Based on a report published by this paper some time ago, the Royal Nepal Army is getting ready to court martial 55 soldiers at one go. The news story had made public a scandal in which the commanding officer of the Singhanath Battalion, Lt Colonel Rajendra Khadka, had sent 14 soldiers back to Nepal on the charge of selling 2,000 rounds of ammunition to the Hizbollah and Amal rebel groups during their term of service as part of the UN peacekeeping force in Lebanon. Of the 14 one committed suicide. But it has now become clear that Khadka himself was party to the deal.

In the end our story has proven to be true and the army has formed a 10-member general court martial committee to bring to book Khadka and his alleged accomplices. Among those facing court martial are 28 officers, including Major Naresh Subba, Major Naresh Bhatta, Adjutant Prabhat Shah (possibly related to royalty) and Captain Bishnu Karki.

Even though delayed, the army has initiated action against those accused of selling ammunition. However, the army continues to remain silent about the generator and ammunition sold by Aditya Bahadur Shah-a relative of former military secretary to the king, Lt Gen (retd) Santa Kumar Malla-who was in Lebanon before Khadka. It is said that arms and ammunition had begun to be reported to be missing when Shah headed the Nepali army unit in Lebanon before Khadka.

In an earlier issue this paper had published that Lt Colonel Shah of the Bhairavnath Battalion, who headed the 36th batch of peacekeepers in Lebanon, had even sold a generator. Even though that report obtained from Lebanon was true no action was taken because of the clout Santa Kumar Malla wields. And Khadka is now facing punishment for continuing a tradition started by Shah. Commenting on Aditya Bahadur Shah, a top army official says: "If this scam were to be investigated further, even Aditya Shah will not go unscathed."

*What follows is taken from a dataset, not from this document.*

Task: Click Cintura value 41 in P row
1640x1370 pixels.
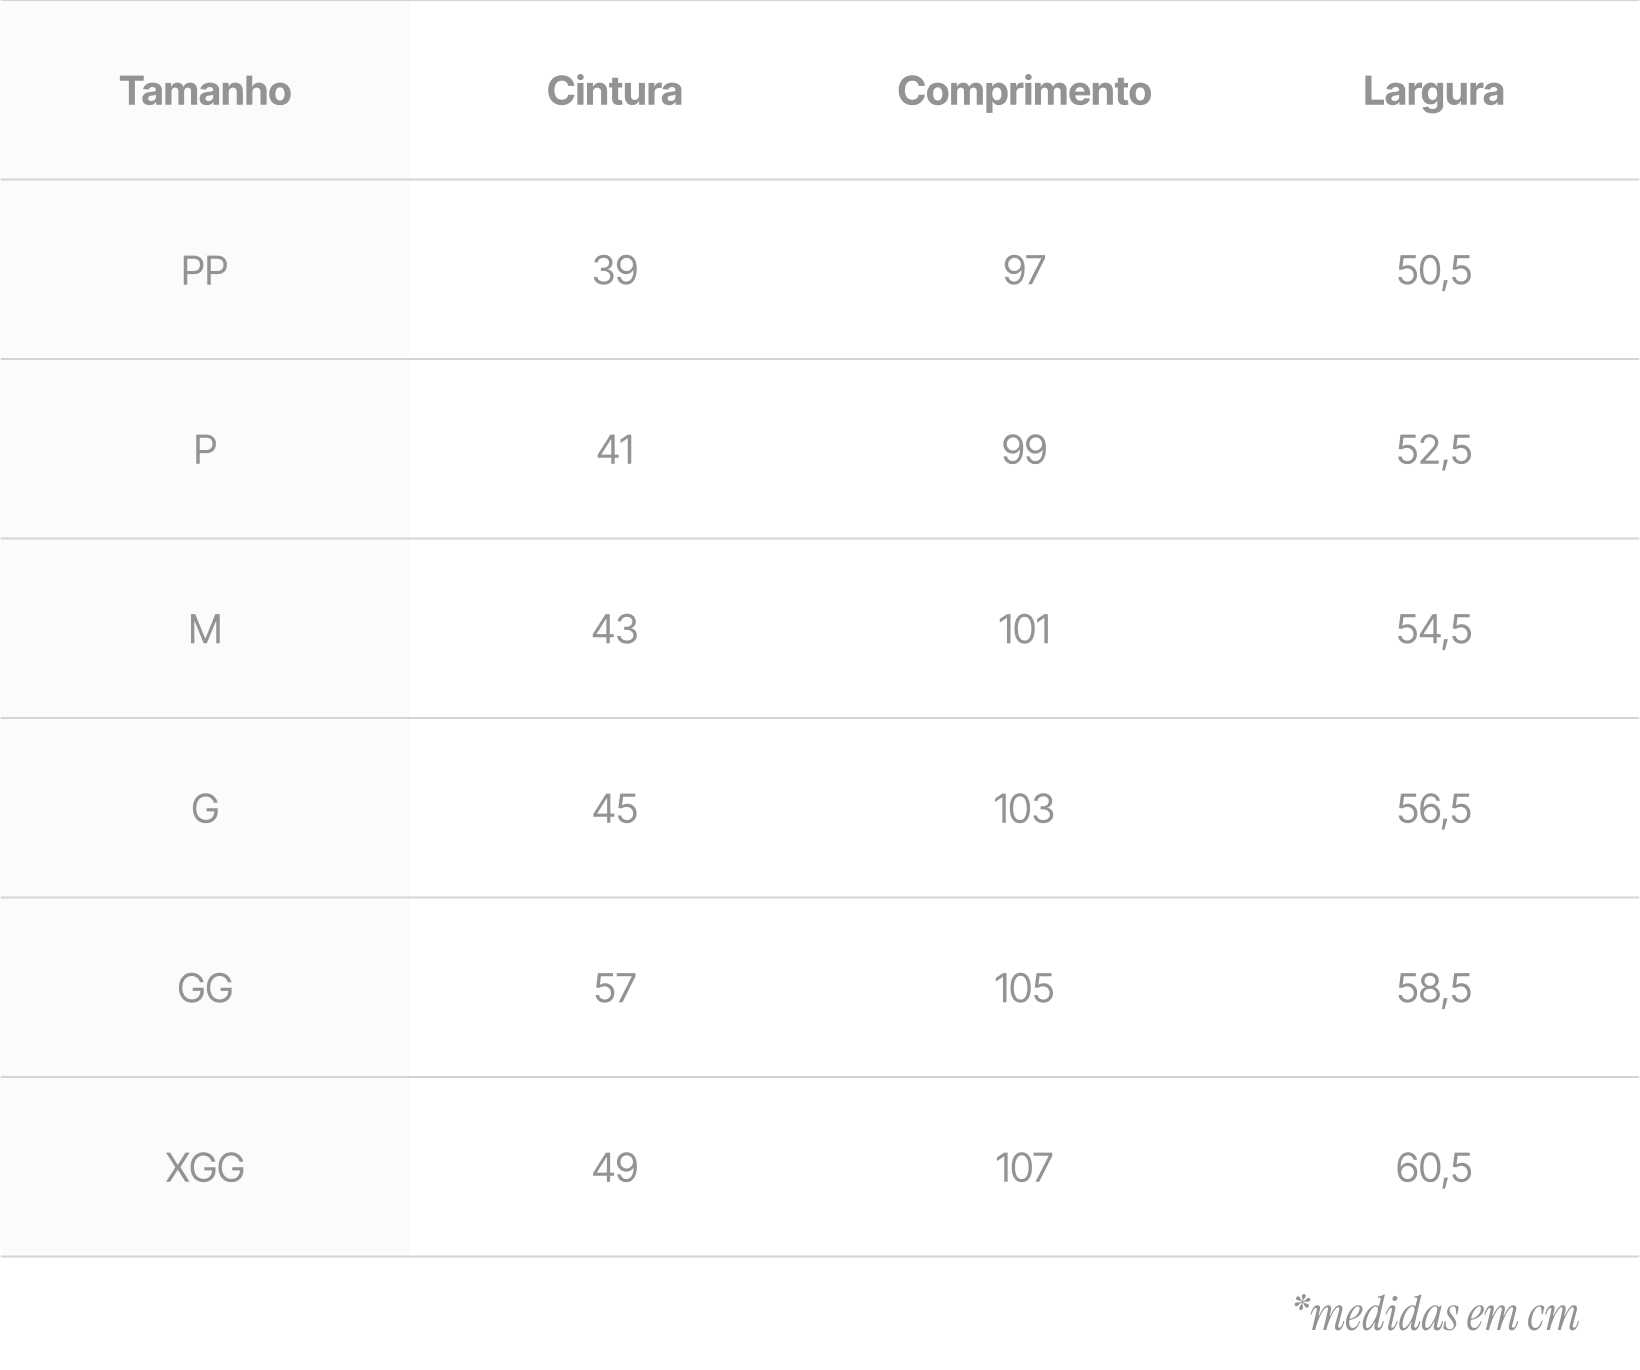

This not the first time this sort of incident has taken place and the army, rather than take action against the guilty, has given them promotions. That is why the army's reputation is beginning to get tainted. It is said that the commander of the army's brigade in Dipayal, Kul Bahadur Khadka had sold goods worth $70-80,000 and had been sent back with the proviso that he would not be eligible for UN service in the future. He was promoted instead of being punished. Likewise, Dipak Bikram Rana who has been accused of misappropriating money for cigarettes is being readied for more promotion.

Khadka and the others accused are being held in groups of five at different army battalions. Now there are voices for similar action to be initiated against another colonel who is charged to have raised and misappropriated $70,000 from servicemen who gave him the money to purchase gold. Because this colonel, Rimindranath, is the scion of a powerful family, it is unlikely that any action will be initiated against him. He has just returned from Lebanon (37th branch) and is now attending staff college to prepare to take charge of the Sumsherdal Battalion.

Two ordinances

Government sources confirmed two ordinances have been forwarded to the palace for royal assent. One envisages the setting up of a Regional Administrator in each of the five development regions, and the other the setting up of a paramilitary Armed Police Force. Both laws have been in the making for some time now, but the process gathered momentum after the Maoist strike on Dunai last month.